La comparaison avec d’autres œuvres est frappante. On pense à 1984 de George Orwell, où la vérité est réécrite en permanence, ou à Le Labyrinthe de Pan de Guillermo del Toro, où la fantaisie cache une réalité monstrueuse. Mais Wicked: For Good va plus loin en mêlant le politique et l’intime : la chute de Glinda est aussi celle d’une amitié, et la rébellion d’Elphaba, celle d’une femme qui refuse de se taire. "C’est un film sur le choix entre la sécurité et la vérité. Et ça, tout le monde peut le comprendre", note la critique Clarisse Fabre dans Le Monde.

Certains spectateurs pourraient regretter l’absence de grands numéros musicaux ou de décors flamboyants, mais c’est précisément ce qui fait la force du film. En renonçant au spectacle, Wicked: For Good gagne en profondeur et en urgence. Il ne s’agit plus de divertir, mais de provoquer – et c’est une prise de risque qui mérite d’être saluée.

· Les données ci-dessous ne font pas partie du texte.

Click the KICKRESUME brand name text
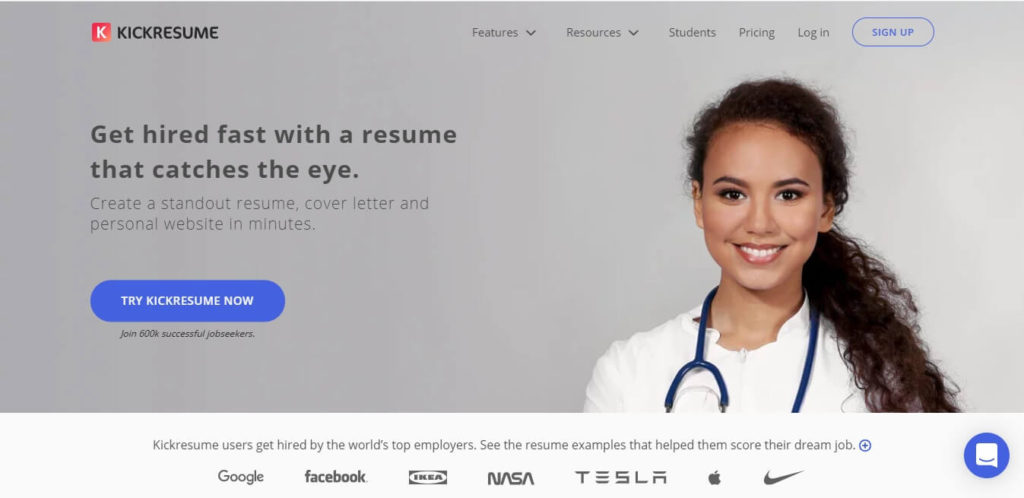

Wicked: For Good achève ce qu’avait commencé son prédécesseur : transformer un conte en miroir de nos propres illusions. Entre performances bouleversantes, esthétique audacieuse et narratif sans concession, le film de Jon M. Chu dépasse le cadre de la simple suite pour devenir une œuvre à part entière. Une œuvre qui rappelle que les légendes, qu’elles soient vertes ou dorées, se construisent souvent sur des mensonges… mais que la vérité, elle, finit toujours par percer. Même à Oz.

L'Avis de la rédaction
Par Celtic
"Wicked: For Good" est une plongée dans les ténèbres d'Oz, où la magie n'est plus qu'un outil de contrôle. Jon M. Chu, le réalisateur, assume ce parti pris radical : "Ce n'est plus une comédie musicale, mais un drame politique où la musique sert la narration, et non l’inverse". Les costumes, autrefois extravagants, deviennent des métaphores visuelles. La robe immaculée de Glinda (Ariana Grande) se couvre de taches sombres, tandis que le vert émeraude d'Elphaba (Cynthia Erivo) se fond dans l'obscurité. Même les rares séquences musicales sont teintées d'ironie, servant davantage à dénoncer les mécanismes de la manipulation qu'à émerveiller. La photographie, bien que soignée, privilégie les plans serrés et les éclairages tamisés, créant une atmosphère oppressante. La scène où la bulle de propagande de Glinda éclate en plein vol, révélant son contenu creux, est emblématique. "Cette bulle, c'est Oz tout entier : une façade brillante qui cache un vide sidéral", explique la costumière Susan Hilferty. Un choix esthétique risqué, mais qui paie : le spectateur est plongé dans un univers où rien n'est ce qu'il semble être.